A Web Tool for Building Parallel Corpora of Spoken and Sign Languages

28 June 2016

Fabio Kepler L2F / University of Pampa, Brazil

Sign languages are the main way of communication in the Deaf community and with the listening population. There are about 70 million deaf people and over 200 distinct sign languages in the world. Unfortunately, not all deaf know a sign language, and many cannot read or write in a spoken language. Moreover, when there is prelingual deafness, a sign language becomes the children’s native language, and a spoken language is hard to learn as a second language. This affects their learning in school, where there is usually no especial material in sign language. In this talk we will describe our work in building an online tool for manually annotating texts of spoken languages with sign languages, using the SignWriting system. The existence of such tool will allow the creation of parallel corpora between spoken and sign languages that can then be used to bootstrap the creation of efficient tools for the Deaf community.

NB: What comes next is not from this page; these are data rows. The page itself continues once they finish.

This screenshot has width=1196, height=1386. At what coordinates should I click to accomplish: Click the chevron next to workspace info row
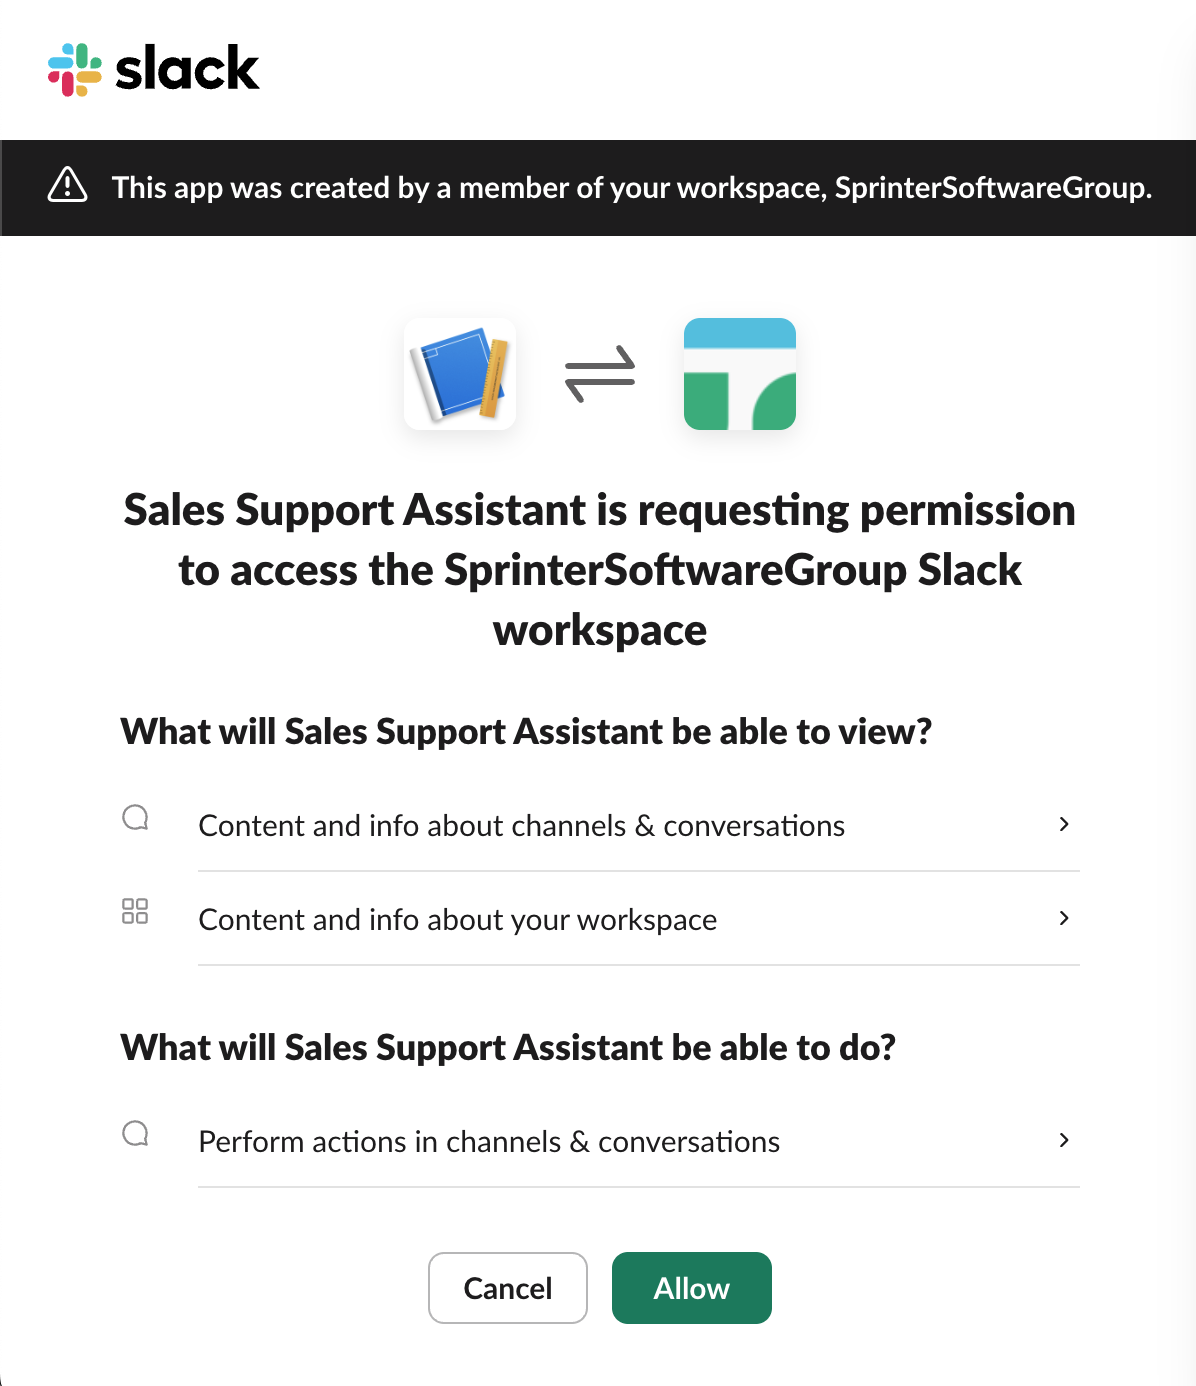coord(1064,918)
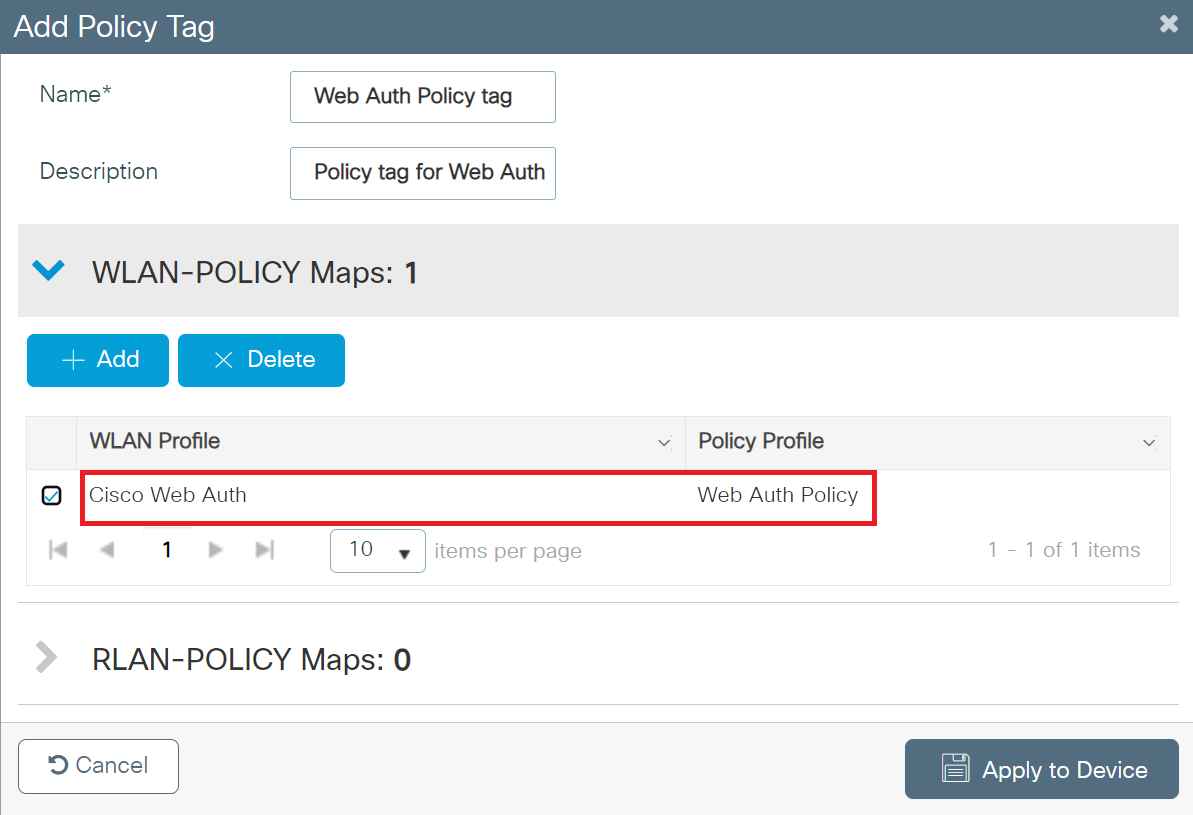Delete the selected WLAN-policy map
1193x815 pixels.
pyautogui.click(x=261, y=360)
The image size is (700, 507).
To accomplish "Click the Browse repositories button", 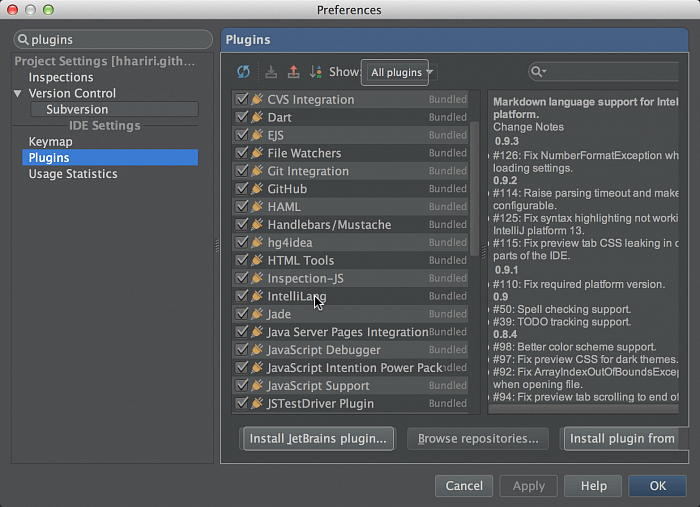I will [478, 438].
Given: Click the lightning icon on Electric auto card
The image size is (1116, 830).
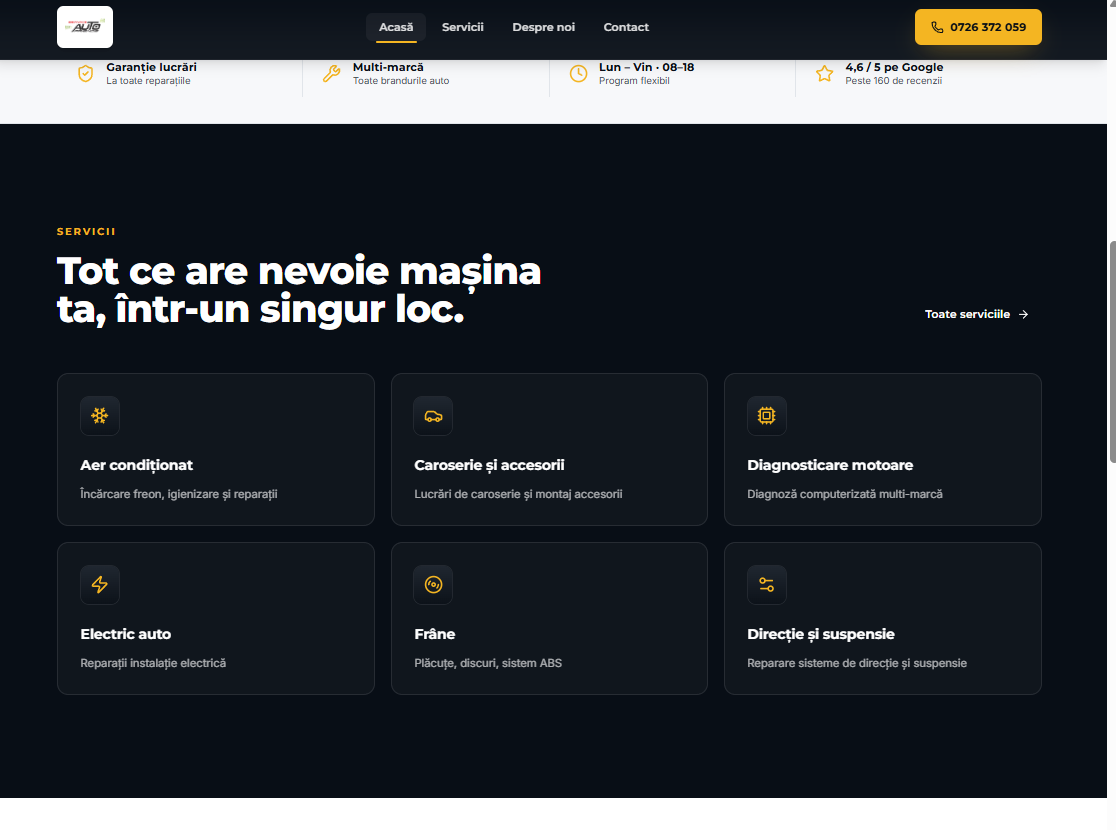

As an example, a parallel corpus between English and American Sign Language could be used for training Machine Learning models for automatic translation between the two languages. By building a collaborative, online, easy to use annotation tool we aim at helping the development of proper resources for sign languages that can be used in state-of-the-art models currently used in tools for spoken languages. There are several issues and difficulties in creating this kind of resource, and we will discuss the main ones as well as alternatives for building better resources.



Fabio Kepler is a professor (~assistant) in Brazil currently on a year-long sabbatical/postdoctorate at L2F/INESC-ID. He is interested in NLP problems in general, like POS tagging, parsing, sentiment analysis, and machine translation, and more recently became interested in a specific subset of the natural languages, namely the sign languages. He holds a PhD from University of Sao Paulo, Brazil.